__WHAT IS BEING ASKED__. Pictures are to be left out; otherwise, copy exactly the lines from the line containing "blue-yellow flag background" through the end of the data.

__SUPPLIED DATA__.

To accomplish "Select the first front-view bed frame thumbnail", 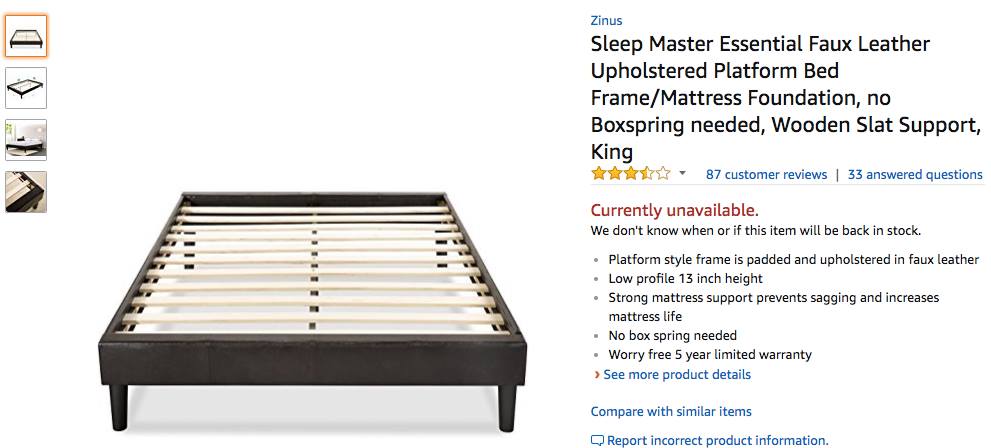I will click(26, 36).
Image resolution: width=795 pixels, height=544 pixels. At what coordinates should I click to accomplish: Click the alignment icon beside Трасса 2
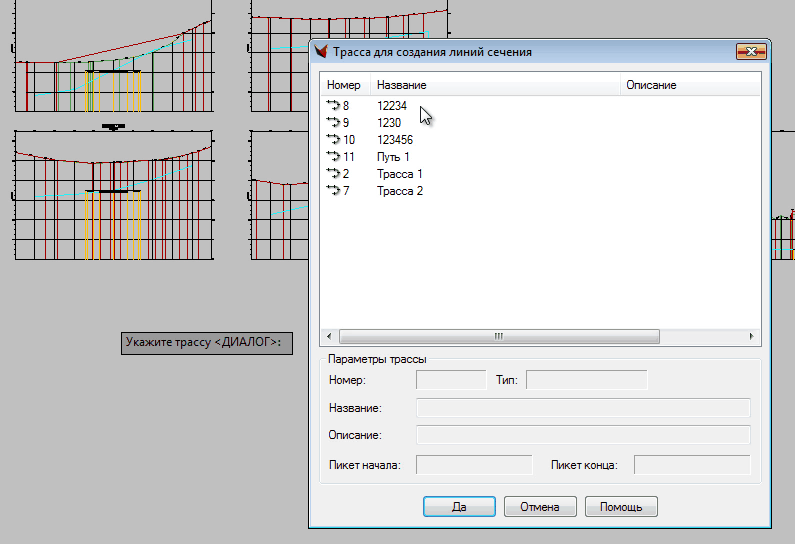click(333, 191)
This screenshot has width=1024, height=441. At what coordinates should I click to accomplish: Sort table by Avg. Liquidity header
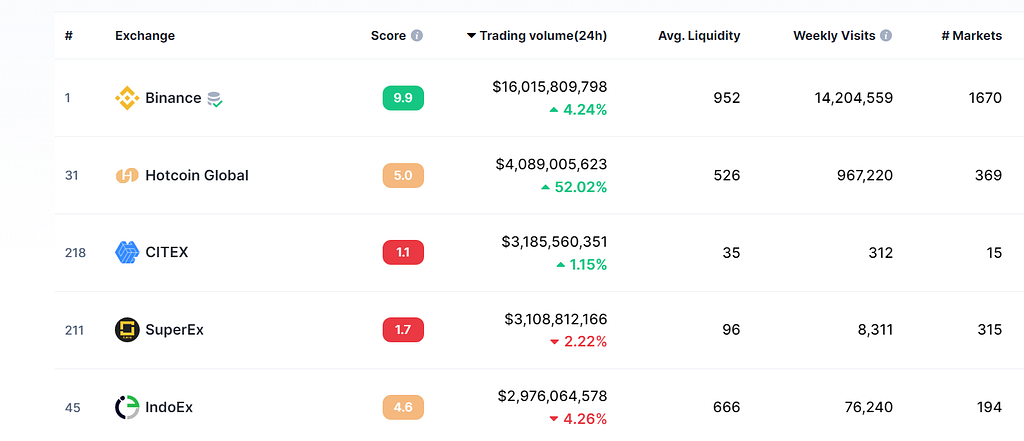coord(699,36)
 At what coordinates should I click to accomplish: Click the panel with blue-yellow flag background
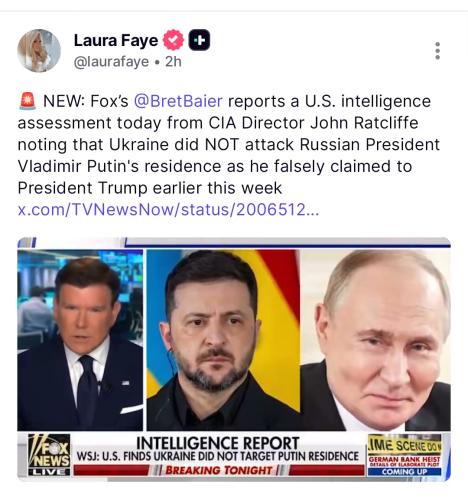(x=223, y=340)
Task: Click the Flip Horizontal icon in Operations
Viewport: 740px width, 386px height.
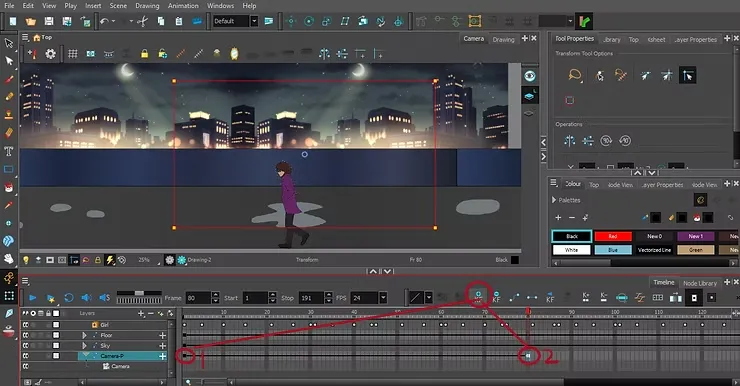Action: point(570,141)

__SOLUTION__.
 At what coordinates should I click to accomplish: Click the panel with blue-yellow flag background
(x=223, y=340)
Task: Click the Flip Horizontal icon in Operations
Viewport: 740px width, 386px height.
Action: point(570,141)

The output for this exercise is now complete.